Hyperkalemia was associated with complete heart block in one patient that resolved by first showing right anterior hemiblock). Then the right bundle branch block resolved, leaving the marked left axis deviation that was present before the hyperkalemic episode.
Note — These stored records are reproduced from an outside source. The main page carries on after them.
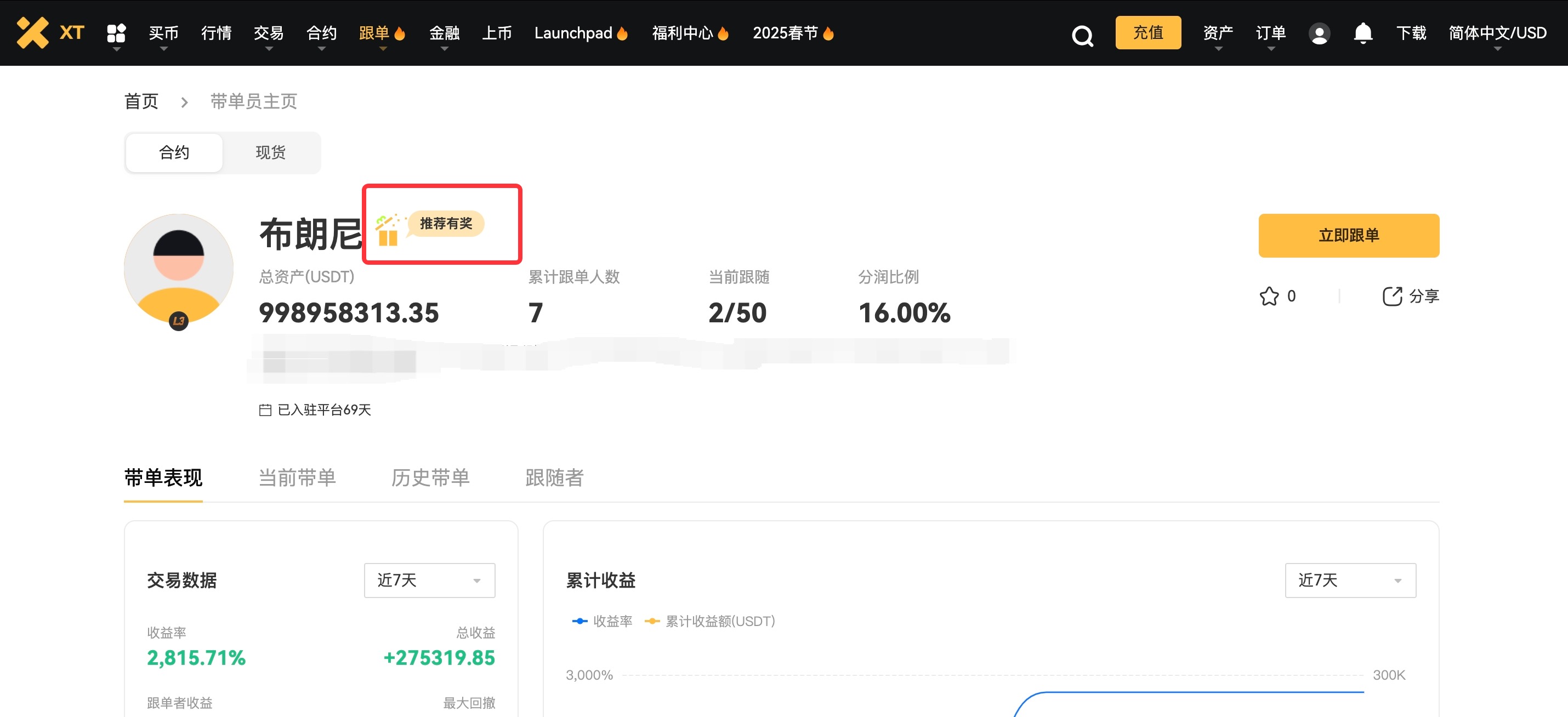Select the 合约 toggle option
Viewport: 1568px width, 717px height.
(x=174, y=152)
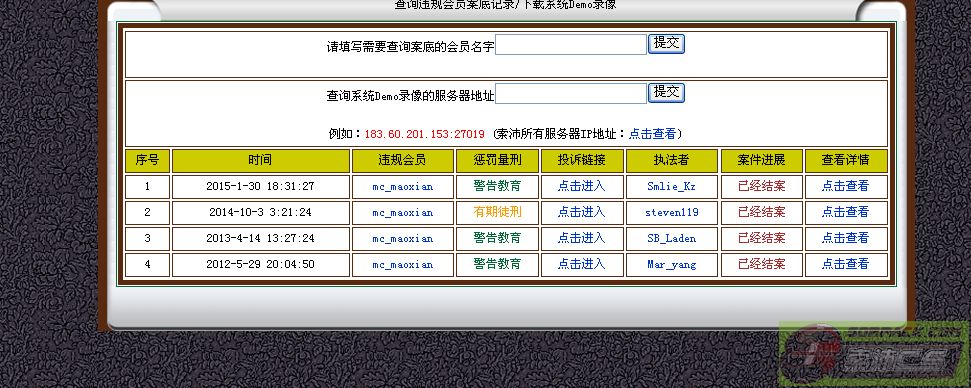Submit the Demo server address query
This screenshot has width=971, height=388.
tap(666, 93)
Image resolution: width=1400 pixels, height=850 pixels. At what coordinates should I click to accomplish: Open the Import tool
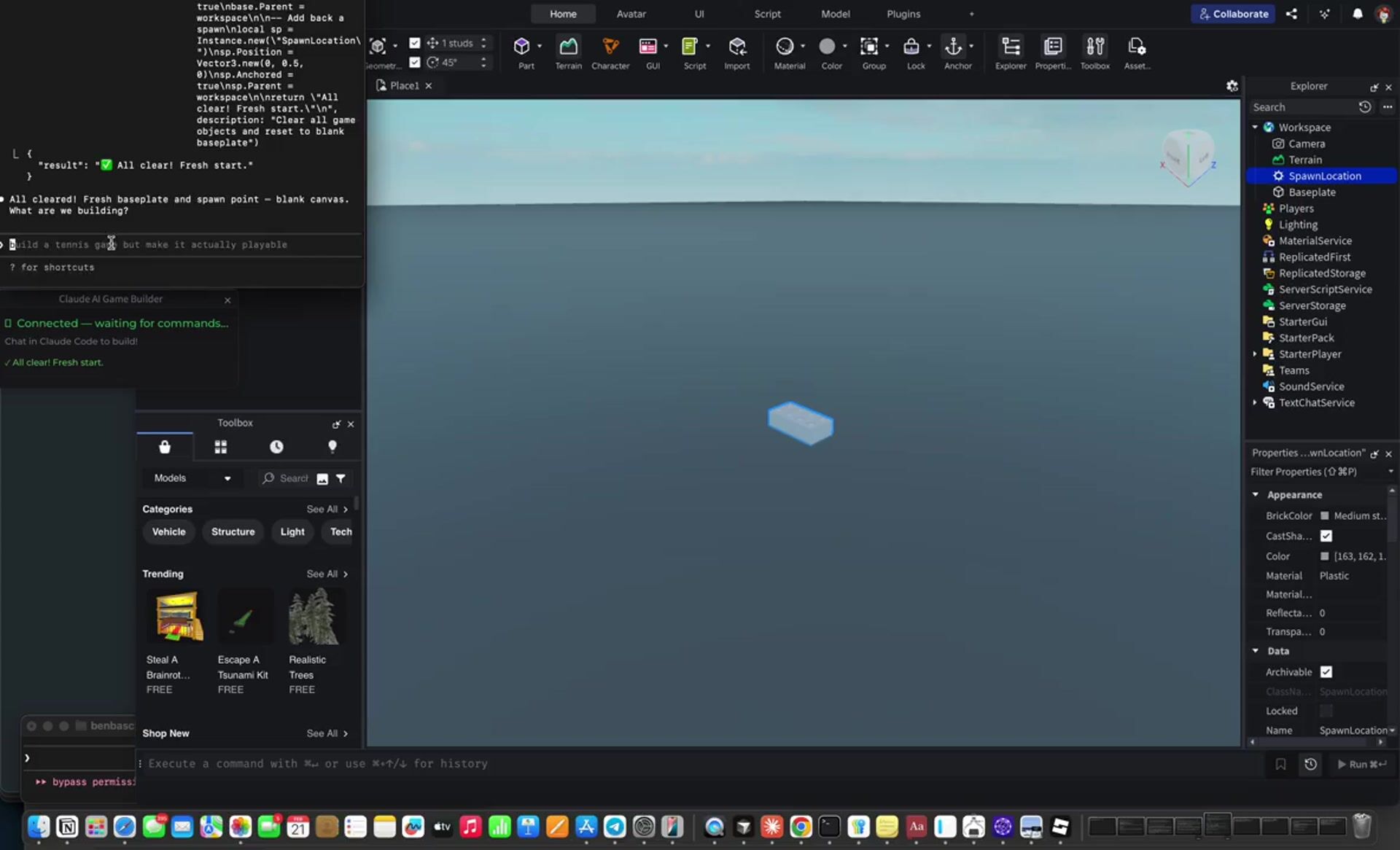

Another patient with hyperkalemia had right bundle branch block with marked left axis deviation, both of which disappeared with correction of the hyperkalemia. These findings suggest that hyperkalemia can depress conduction in the His-Purkinje system and raise the possibility that hyperkalemia may induce complete heart block distal to the atrioventricular junction.
高钾血症与一名患者的完全性心脏传导阻滞相关,该患者最初表现为右前分支阻滞,随后右束支传导阻滞消失,仅遗留高钾血症发作前就已存在的显著左轴偏移。另一名高钾血症患者出现右束支传导阻滞伴显著左轴偏移,高钾血症纠正后二者均消失。这些发现提示,高钾血症可抑制希氏-浦肯野系统的传导,并增加高钾血症可能诱发房室结远端完全性心脏传导阻滞的可能性。